基于卷积神经网络的深海摄像资料智能识别研究

Recognizing Seabed Images Taken From the Mid-Atlantic Ridge Based on Convolution Neural Network

  • 摘要: 海底摄像是海洋科考特别是调查海底岩石类型及底层环境最为直观的调查方法,通过判读深海高清摄像及照相设备获取的高质量视频资料和图片资料,可直接识别海底岩石类型、生物活动特征及海洋底层环境。近年来,随着载人潜器、ROV、深海光学拖体等深海摄像设备的广泛使用,获取的海底摄像和高清图像资料迅速增加,这些视频及图像资料的处理分析工作量十分巨大,因此需开发基于计算机视觉的海底图像智能识别技术。

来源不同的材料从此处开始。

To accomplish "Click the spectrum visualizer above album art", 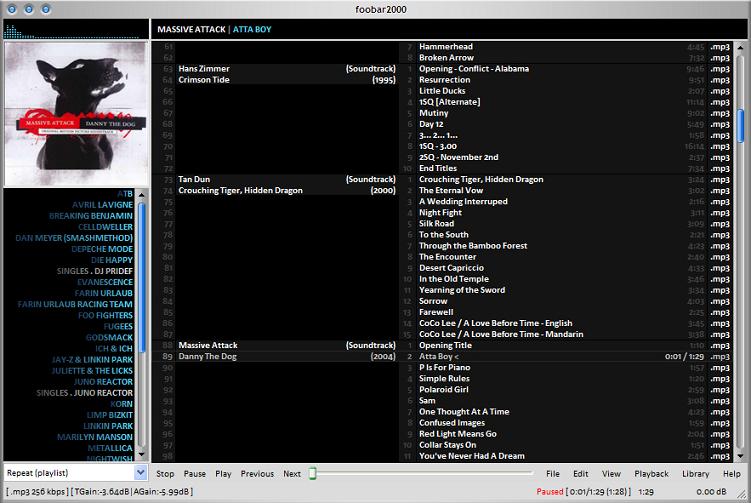I will coord(76,30).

本文基于深度学习方法提出了海底图像自动识别模式,并应用于大西洋中脊热液硫化物调查获取的视频资料处理。首先,基于海上调查获取的高质量视频资料,人工识别31 499帧海底图像,并分别标注为远洋沉积物、枕状玄武岩、角砾状玄武岩、热液硫化物等不同底质类型,其中热液硫化物是主要调查目标,将此图像数据集随机切分作为深度学习模型的训练集或验证集。搭建深度残差网络(Residual Networks, ResNet),利用图像数据集训练模型并验证准确率。利用该模型处理分析1条3.5 km长的海底摄像调查测线,结果表明自动识别准确率达到98%。该方法对于海底摄像资料的智能识别具有效率高、精度高的综合优势,既可用于海量视频数据的后处理,也可用于深海摄像调查现场分析。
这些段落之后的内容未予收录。